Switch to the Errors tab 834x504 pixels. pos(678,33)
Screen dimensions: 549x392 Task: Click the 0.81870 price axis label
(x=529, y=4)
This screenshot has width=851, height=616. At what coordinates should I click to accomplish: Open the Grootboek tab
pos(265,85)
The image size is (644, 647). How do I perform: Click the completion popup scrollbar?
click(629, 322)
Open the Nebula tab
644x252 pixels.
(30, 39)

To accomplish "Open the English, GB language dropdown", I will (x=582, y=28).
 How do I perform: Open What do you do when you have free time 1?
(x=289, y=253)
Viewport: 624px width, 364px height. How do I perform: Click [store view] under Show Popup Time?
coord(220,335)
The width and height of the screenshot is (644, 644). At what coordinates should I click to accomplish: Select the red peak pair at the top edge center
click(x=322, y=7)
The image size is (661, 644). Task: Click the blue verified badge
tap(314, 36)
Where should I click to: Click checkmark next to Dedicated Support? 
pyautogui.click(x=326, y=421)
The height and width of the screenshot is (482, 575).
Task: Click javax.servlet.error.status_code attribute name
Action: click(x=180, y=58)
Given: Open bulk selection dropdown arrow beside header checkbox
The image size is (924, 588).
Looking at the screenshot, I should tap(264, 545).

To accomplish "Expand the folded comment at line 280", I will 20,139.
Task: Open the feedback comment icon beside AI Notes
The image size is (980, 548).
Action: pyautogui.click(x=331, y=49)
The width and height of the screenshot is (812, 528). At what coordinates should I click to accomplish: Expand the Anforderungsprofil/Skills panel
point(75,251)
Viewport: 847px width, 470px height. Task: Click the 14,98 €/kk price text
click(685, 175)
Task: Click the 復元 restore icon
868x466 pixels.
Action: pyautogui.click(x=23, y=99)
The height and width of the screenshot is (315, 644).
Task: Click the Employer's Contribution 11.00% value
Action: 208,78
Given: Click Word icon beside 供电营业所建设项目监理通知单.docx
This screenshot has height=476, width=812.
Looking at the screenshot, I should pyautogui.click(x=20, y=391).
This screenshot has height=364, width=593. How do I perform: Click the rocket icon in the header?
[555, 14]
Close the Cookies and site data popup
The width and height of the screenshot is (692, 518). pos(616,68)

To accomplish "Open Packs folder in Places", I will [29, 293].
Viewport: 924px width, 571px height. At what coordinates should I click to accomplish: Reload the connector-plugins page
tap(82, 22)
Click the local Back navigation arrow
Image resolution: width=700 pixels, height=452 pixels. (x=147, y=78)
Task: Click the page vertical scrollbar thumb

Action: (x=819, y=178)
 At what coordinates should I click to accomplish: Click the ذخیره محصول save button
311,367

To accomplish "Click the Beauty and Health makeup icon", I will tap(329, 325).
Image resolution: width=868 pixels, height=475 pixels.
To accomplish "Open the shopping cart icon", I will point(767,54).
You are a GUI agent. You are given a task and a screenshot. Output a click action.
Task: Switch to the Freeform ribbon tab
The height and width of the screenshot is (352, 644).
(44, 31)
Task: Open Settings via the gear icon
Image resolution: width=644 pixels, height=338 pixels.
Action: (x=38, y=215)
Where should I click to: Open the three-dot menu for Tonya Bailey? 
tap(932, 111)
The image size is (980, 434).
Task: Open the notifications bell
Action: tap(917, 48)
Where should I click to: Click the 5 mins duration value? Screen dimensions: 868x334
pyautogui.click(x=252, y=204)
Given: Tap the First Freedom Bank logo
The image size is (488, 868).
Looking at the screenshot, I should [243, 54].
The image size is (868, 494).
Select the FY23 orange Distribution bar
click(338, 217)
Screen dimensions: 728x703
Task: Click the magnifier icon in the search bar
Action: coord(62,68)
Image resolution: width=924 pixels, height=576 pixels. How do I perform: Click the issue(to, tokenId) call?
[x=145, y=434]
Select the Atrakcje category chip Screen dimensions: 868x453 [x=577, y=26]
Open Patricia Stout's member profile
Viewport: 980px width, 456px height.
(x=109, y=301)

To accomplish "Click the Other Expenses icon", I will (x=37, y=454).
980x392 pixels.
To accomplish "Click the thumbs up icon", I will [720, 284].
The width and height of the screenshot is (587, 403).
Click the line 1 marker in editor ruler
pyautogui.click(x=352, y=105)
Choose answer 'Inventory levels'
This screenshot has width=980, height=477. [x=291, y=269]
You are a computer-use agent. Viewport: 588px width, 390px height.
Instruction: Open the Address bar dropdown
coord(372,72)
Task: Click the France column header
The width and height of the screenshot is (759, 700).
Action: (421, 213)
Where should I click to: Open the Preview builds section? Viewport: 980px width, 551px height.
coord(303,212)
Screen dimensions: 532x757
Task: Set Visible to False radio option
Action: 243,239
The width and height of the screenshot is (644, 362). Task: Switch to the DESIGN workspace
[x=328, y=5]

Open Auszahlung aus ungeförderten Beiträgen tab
──────
=== Task objective ===
Starting with the line with "How do I perform: Open" and going on through the line with "should pyautogui.click(x=20, y=391).", replace "Viewport" with "Window" and give those lines back with nothing else changed.

=== Result for this exercise ===
 How do I perform: Open What do you do when you have free time 1?
(x=289, y=253)
Window: 624px width, 364px height. How do I perform: Click [store view] under Show Popup Time?
coord(220,335)
The width and height of the screenshot is (644, 644). At what coordinates should I click to accomplish: Select the red peak pair at the top edge center
click(x=322, y=7)
The image size is (661, 644). Task: Click the blue verified badge
tap(314, 36)
Where should I click to: Click checkmark next to Dedicated Support? 
pyautogui.click(x=326, y=421)
The height and width of the screenshot is (482, 575).
Task: Click javax.servlet.error.status_code attribute name
Action: click(x=180, y=58)
Given: Open bulk selection dropdown arrow beside header checkbox
The image size is (924, 588).
Looking at the screenshot, I should tap(264, 545).

To accomplish "Expand the folded comment at line 280", I will 20,139.
Task: Open the feedback comment icon beside AI Notes
The image size is (980, 548).
Action: pyautogui.click(x=331, y=49)
The width and height of the screenshot is (812, 528). At what coordinates should I click to accomplish: Expand the Anforderungsprofil/Skills panel
point(75,251)
Window: 847px width, 470px height. Task: Click the 14,98 €/kk price text
click(685, 175)
Task: Click the 復元 restore icon
868x466 pixels.
Action: pyautogui.click(x=23, y=99)
The height and width of the screenshot is (315, 644).
Task: Click the Employer's Contribution 11.00% value
Action: 208,78
Given: Click Word icon beside 供电营业所建设项目监理通知单.docx
This screenshot has height=476, width=812.
Looking at the screenshot, I should pyautogui.click(x=20, y=391).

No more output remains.